I couldn't resist looking last Saturday when the Embassy of the Czech Republic in Washington, D.C. hosted a "display" of elderly JAWA motorcycles, made back in the day in what was then Czechoslovakia.
|1962 JAWA CZ125 in original condition.|
Like Royal Enfield, JAWA built some motorcycles wholly for export; the local market never saw them.
Also, like Royal Enfield, JAWA motorcycles tended to feature nacelles and integrated tool boxes. I am a sucker for those. In general, JAWA designs seem to be caught somewhere between Art Deco and "The Jetsons." They are stylish and streamlined, whereas Royal Enfields tended to let the mechanical bits show.

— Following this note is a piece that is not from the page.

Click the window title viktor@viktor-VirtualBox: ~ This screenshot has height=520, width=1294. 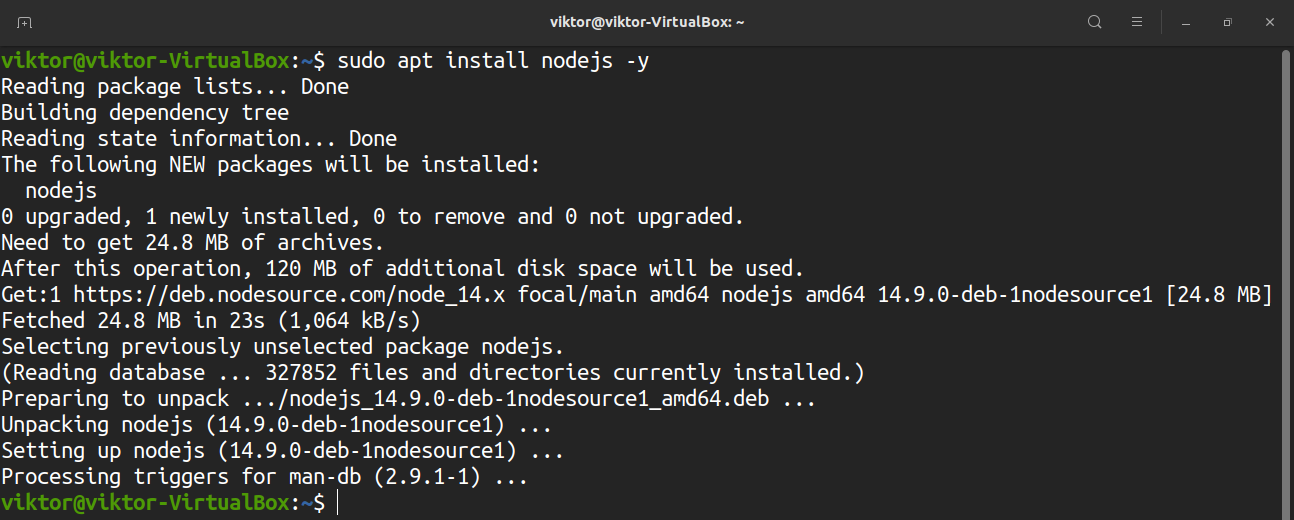[647, 22]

|The jewel-like JAWA nacelle.|
After World War II, JAWA grew, exporting to more than 120 countries. JAWAs no longer come to the U.S., but a successor company, JAWA Moto, remains in business. There is an active North American JAWA/CZ Register.
|Rarely has an amp meter been so prominently displayed.|
|Lovely streamlined intake serves as the choke.|
The spring cushions the cantilever single seat.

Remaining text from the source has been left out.